Skarga w trzech krokach
Do kogo może się zwrócić poszkodowany przez instytucje finansowe
Krok pierwszy: reklamacja
Ze swoją skargą najpierw trzeba się zwrócić do instytucji, której ona dotyczy. W większości banków reklamację można złożyć osobiście w oddziale stacjonarnym, telefonicznie, listownie, e-mailowo lub za pośrednictwem systemu bankowości elektronicznej. Powinny się w niej znaleźć dane identyfikacyjne i adresowe klienta, numer rachunku bankowego i karty płatniczej. Trzeba też napisać, który produkt lub zachowanie banku ma podlegać reklamacji i z jakich względów. Trzeba też przedstawić nasze oczekiwania wobec banku.
Zgodnie z przyjętą w 2015 r. Ustawą o rozpatrywaniu reklamacji przez podmioty rynku finansowego i rzeczniku finansowym, banki czy towarzystwa ubezpieczeniowe mają maksymalnie 30 dni na rozpatrzenie reklamacji i wysłanie swojej odpowiedzi listem lub – jeśli klient wyrazi zgodę – e-mailem. W wyjątkowych sytuacjach mogą mieć 60 dni.

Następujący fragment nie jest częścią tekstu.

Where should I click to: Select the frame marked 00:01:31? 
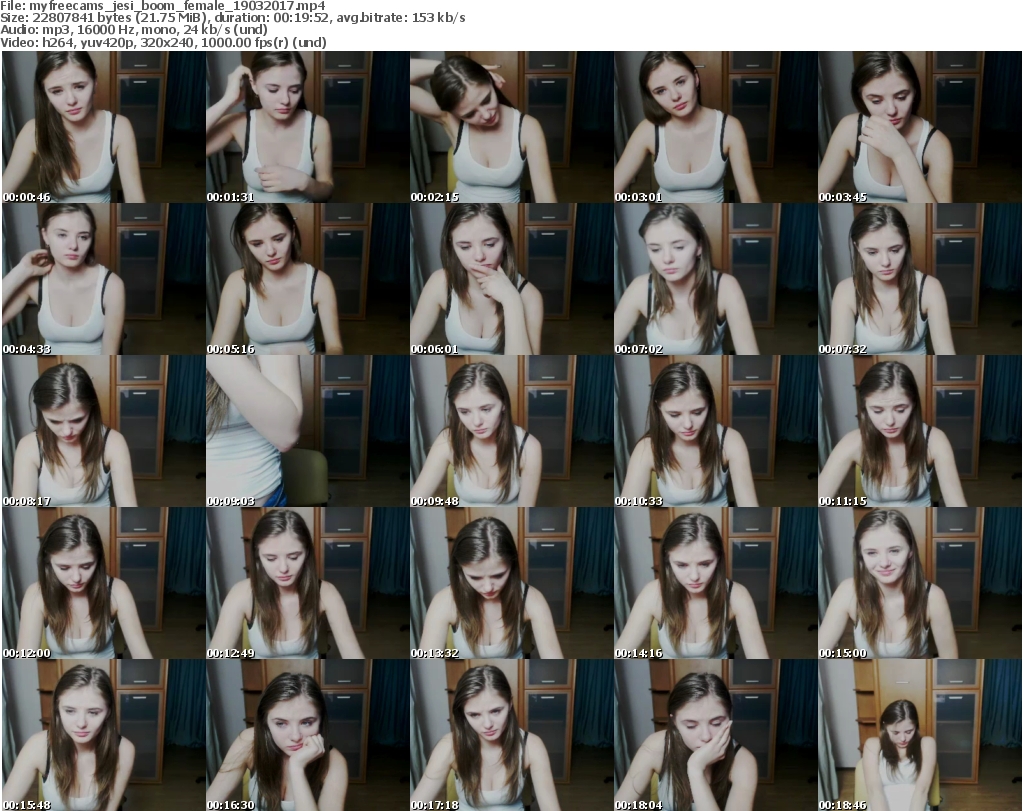[307, 127]
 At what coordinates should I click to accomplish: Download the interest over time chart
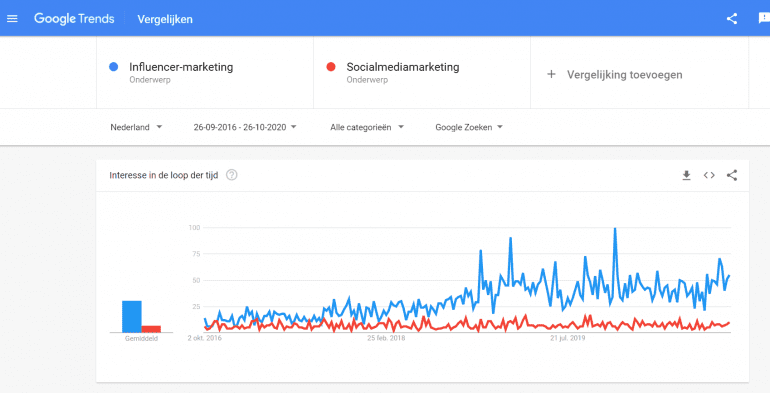coord(687,175)
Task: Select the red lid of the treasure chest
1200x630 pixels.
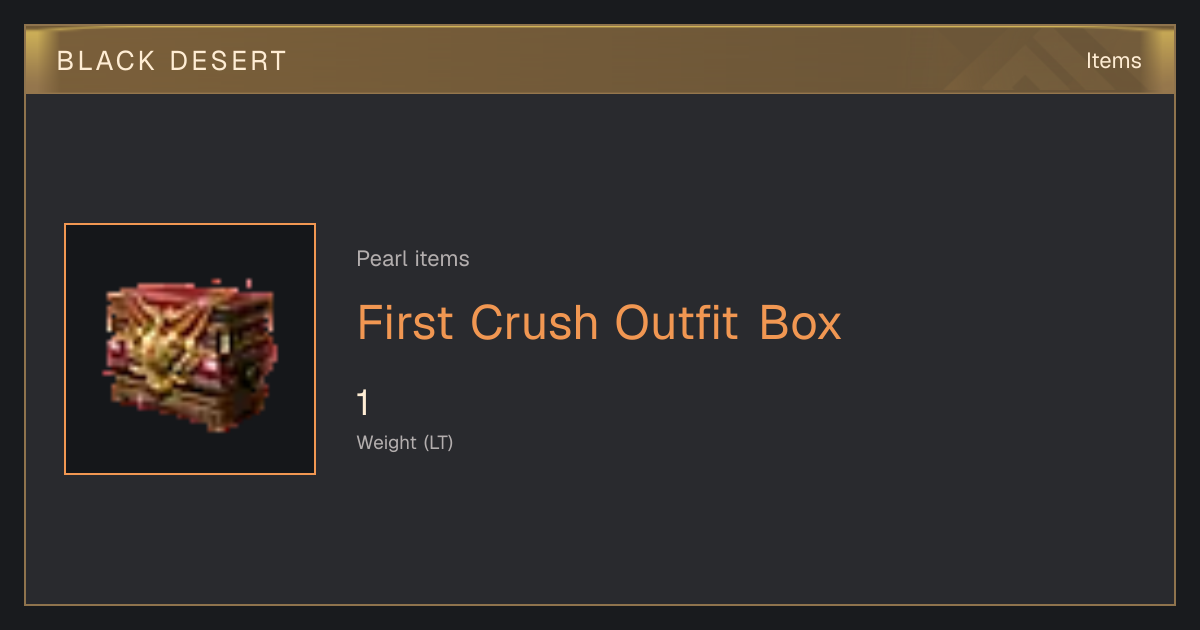Action: (x=190, y=300)
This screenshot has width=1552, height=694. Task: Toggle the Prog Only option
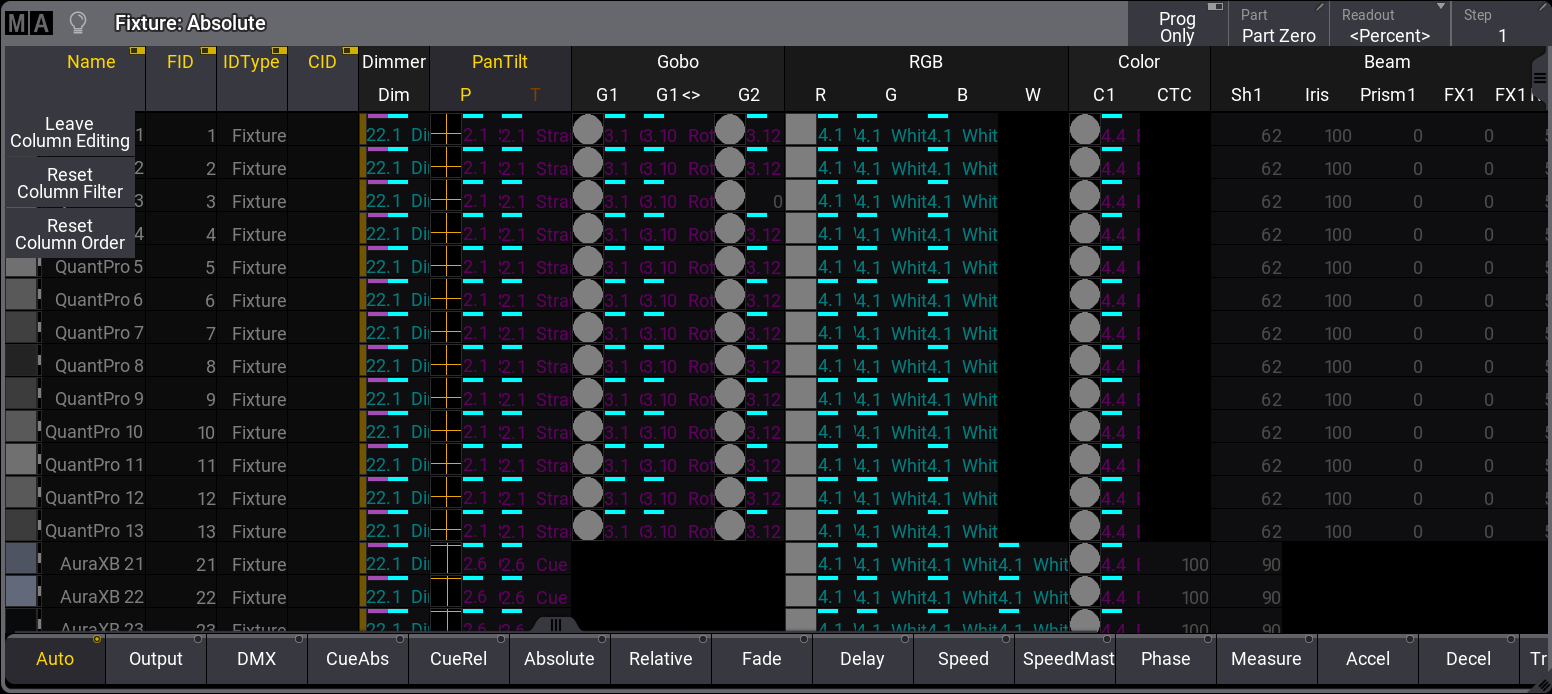(1177, 25)
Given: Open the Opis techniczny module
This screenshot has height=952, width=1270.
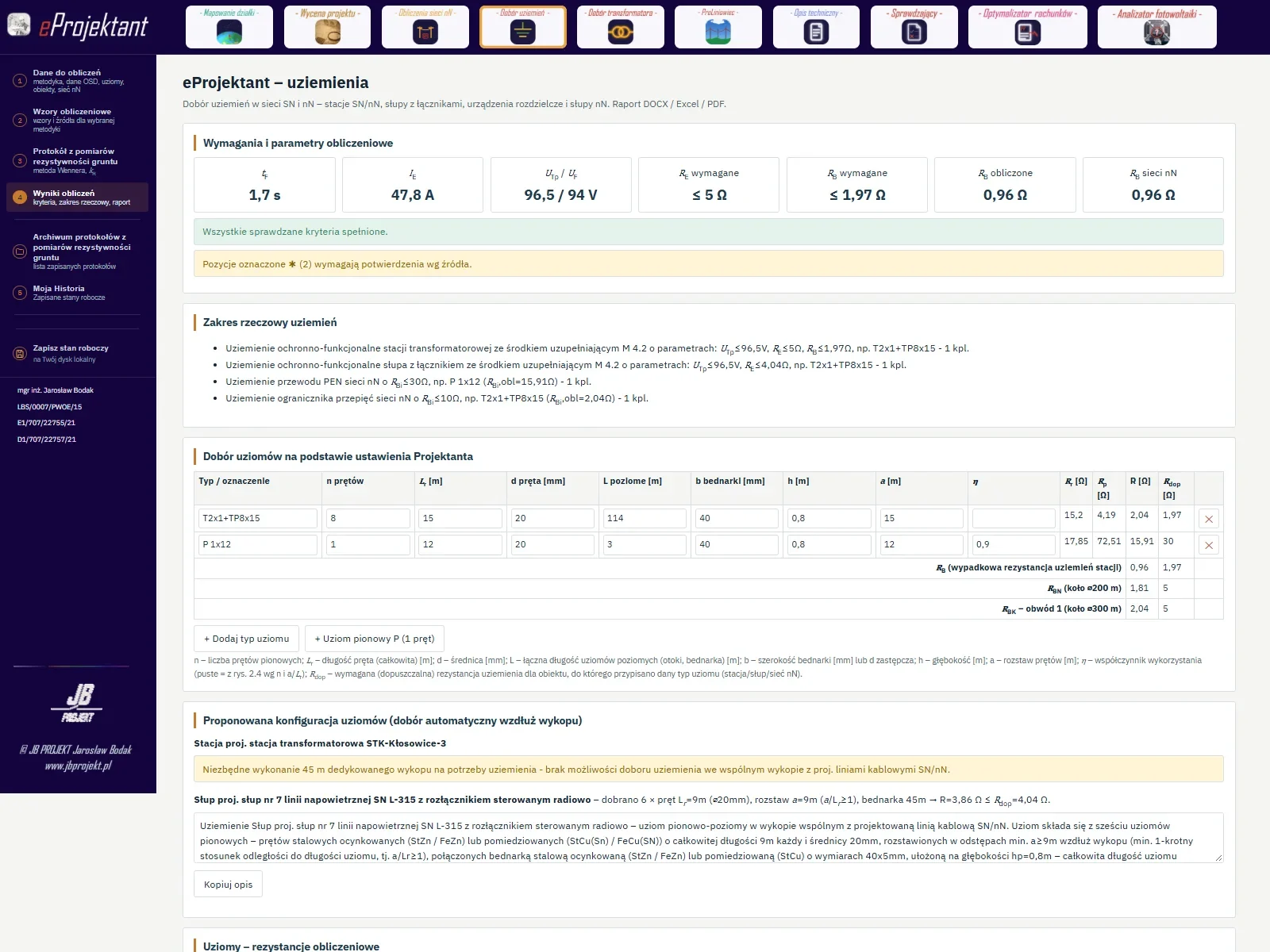Looking at the screenshot, I should coord(816,27).
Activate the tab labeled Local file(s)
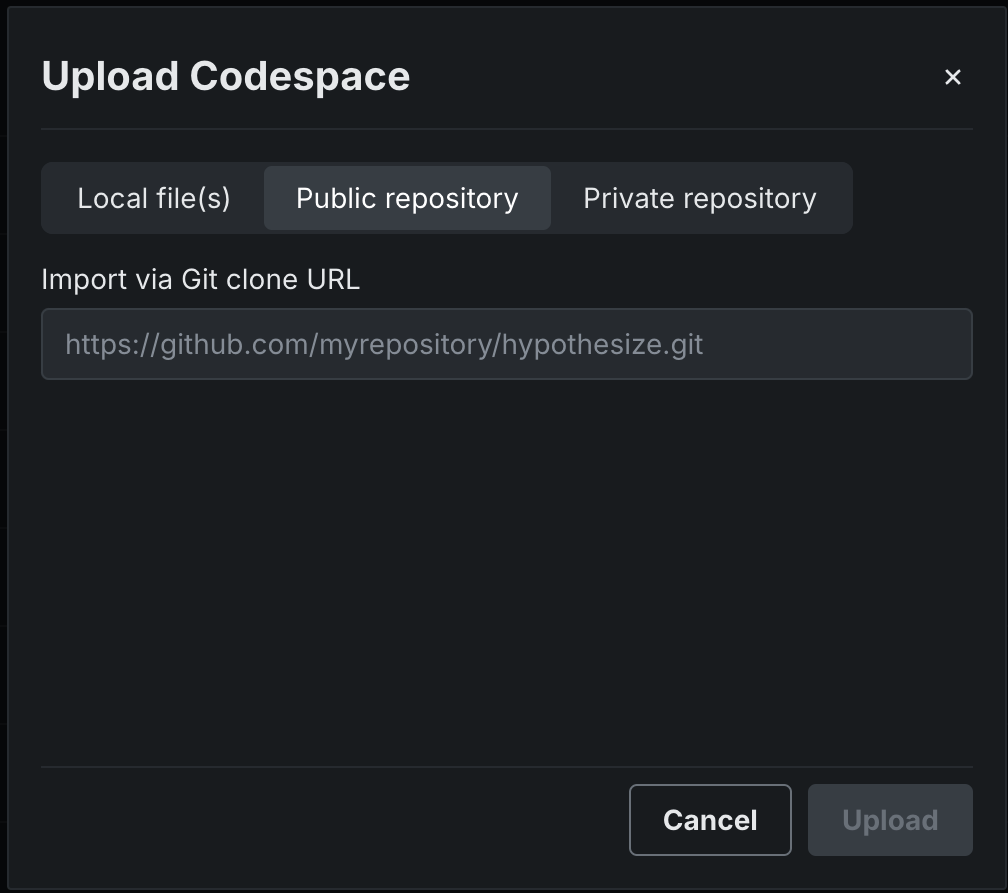The height and width of the screenshot is (893, 1008). pyautogui.click(x=154, y=198)
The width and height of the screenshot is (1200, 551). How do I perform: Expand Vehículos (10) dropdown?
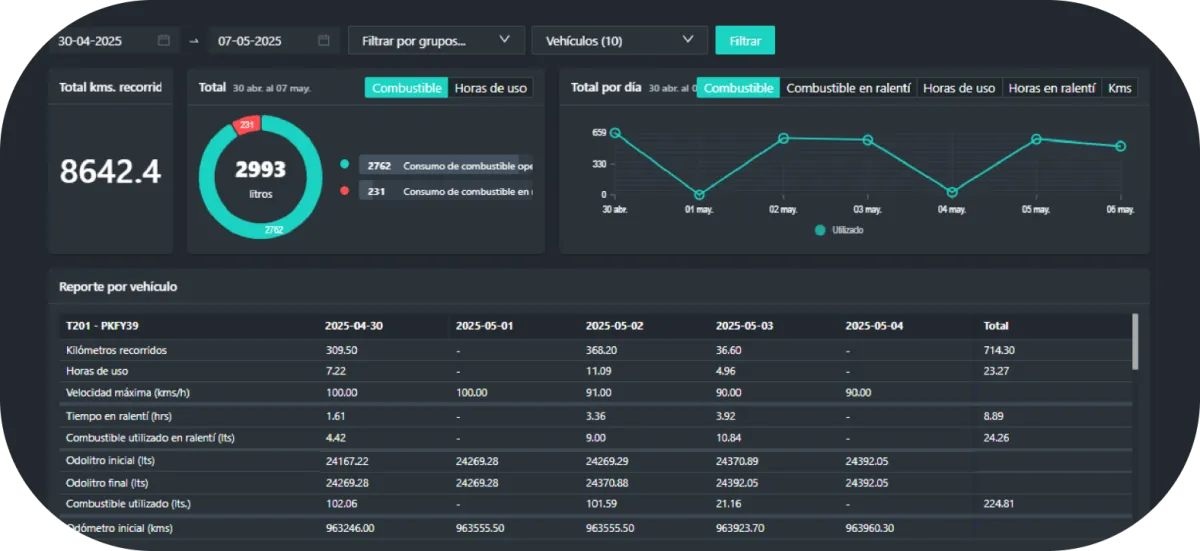tap(619, 41)
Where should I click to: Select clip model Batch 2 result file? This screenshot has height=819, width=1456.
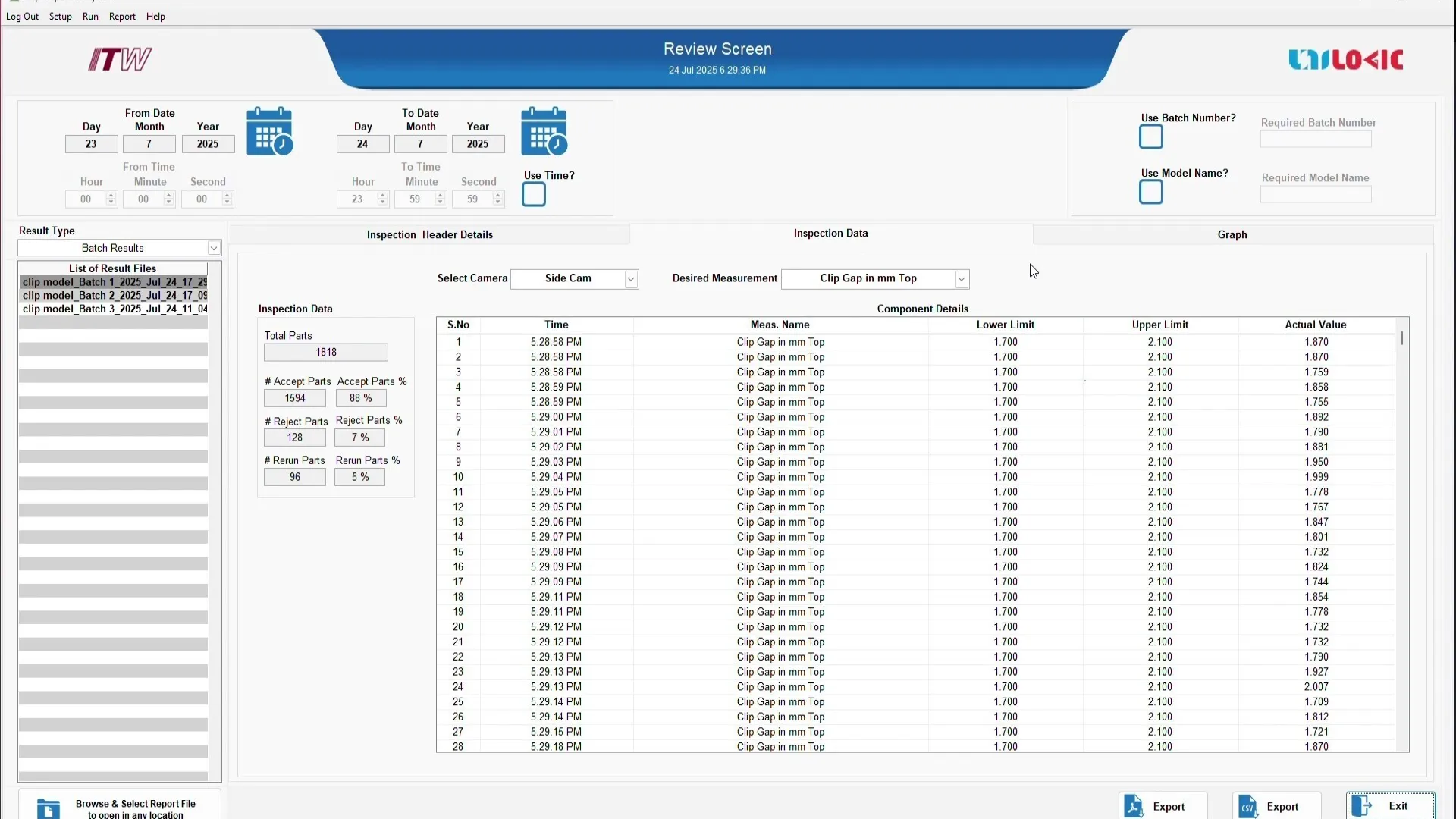(114, 296)
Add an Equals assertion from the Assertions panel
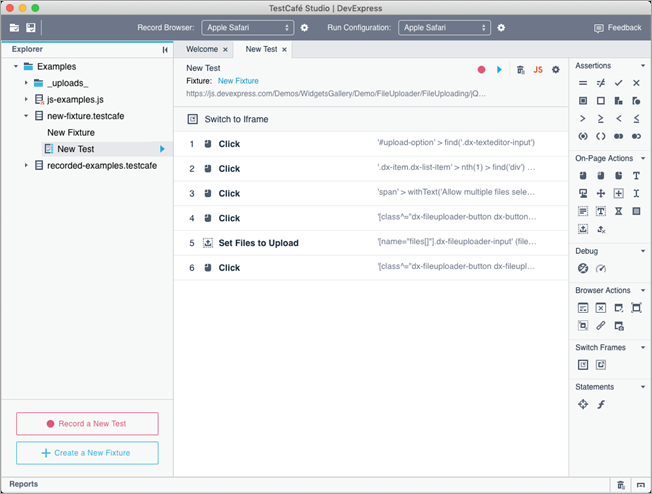The image size is (652, 494). pyautogui.click(x=583, y=83)
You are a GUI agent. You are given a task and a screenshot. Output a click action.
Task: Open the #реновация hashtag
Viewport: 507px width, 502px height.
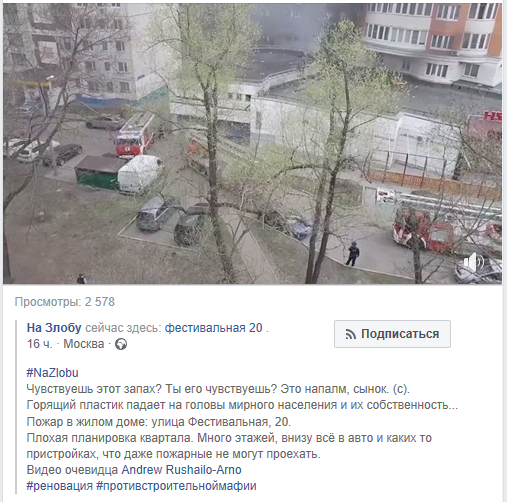(x=59, y=486)
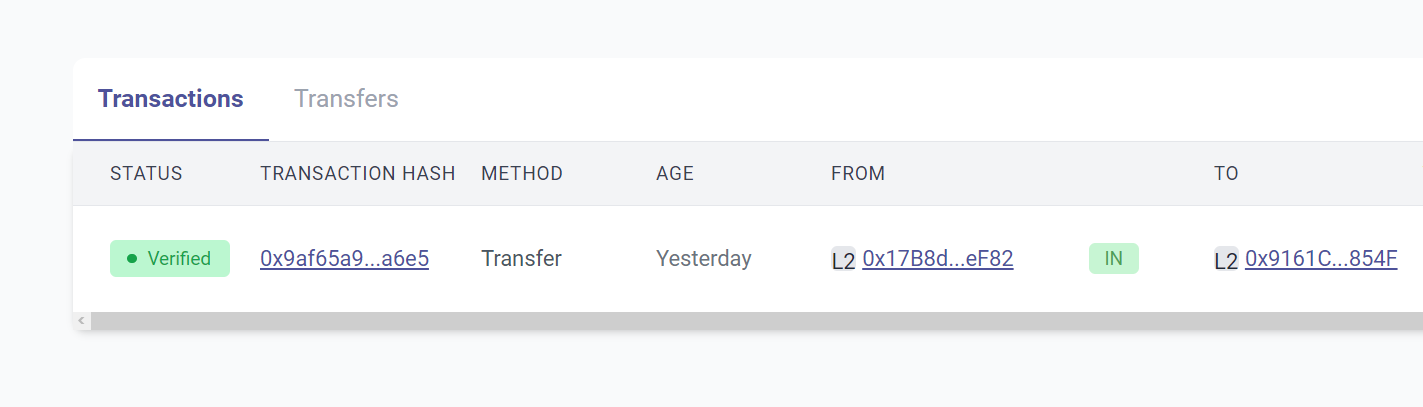1423x407 pixels.
Task: Click the TRANSACTION HASH column header
Action: click(x=357, y=173)
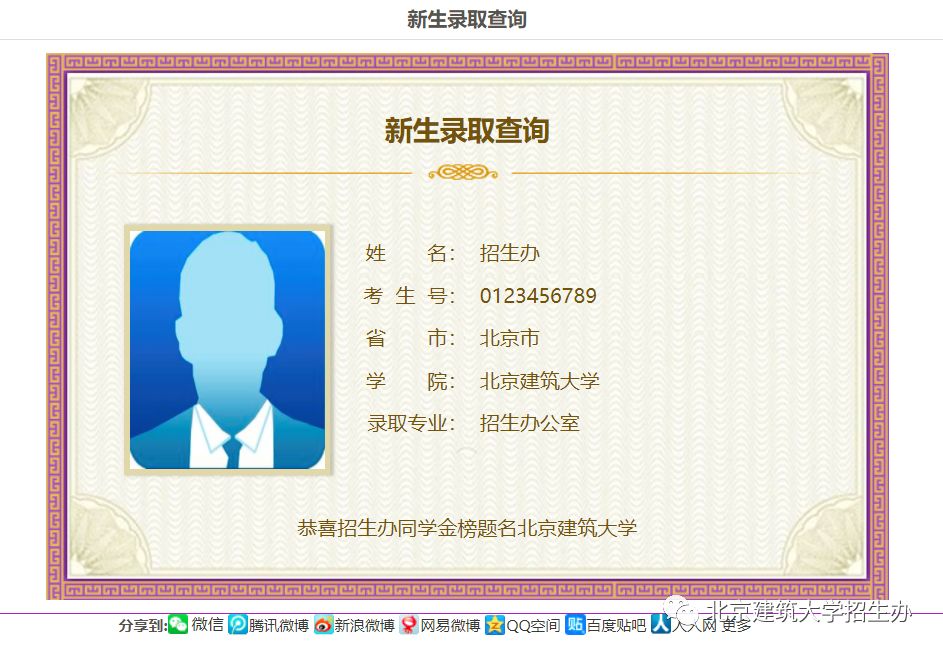Click the QQ Zone star icon
943x653 pixels.
(494, 625)
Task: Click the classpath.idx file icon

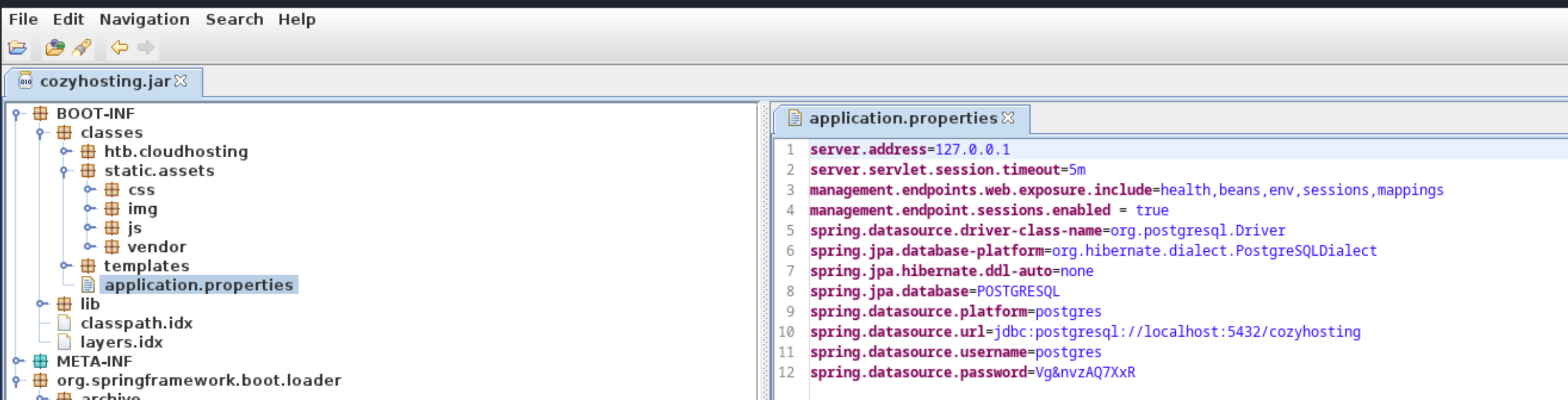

– Instytucje nie mogą jednak samowolnie wydłużać procedury. Muszą w ciągu 30 dni poinformować klienta, dlaczego potrzebują więcej czasu na rozpatrzenie reklamacji i odpowiednio to uzasadnić – zastrzega Agnieszka Wachnicka, dyrektor wydziału klienta rynku bankowo-kapitałowego w Biurze Rzecznika Finansowego. – Argumentem może być np. konieczność skontaktowania się z organizacją kartową czy właścicielem bankomatu, czyli podmiotami trzecimi, które również potrzebują czasu na pisemną odpowiedź. Jeśli bank nie zdąży odpowiedzieć na reklamację w ciągu 30 czy 60 dni, reklamacja jest uznawana automatycznie za rozpatrzoną na korzyść klienta, a wtedy może on dochodzić swoich roszczeń.
Przed wejściem w życie ustawy standardem było rozpatrywanie reklamacji w ciągu 90 dni, a w bardziej skomplikowanych przypadkach odpowiedź przychodziła nawet po 4–6 miesiącach od złożenia skargi.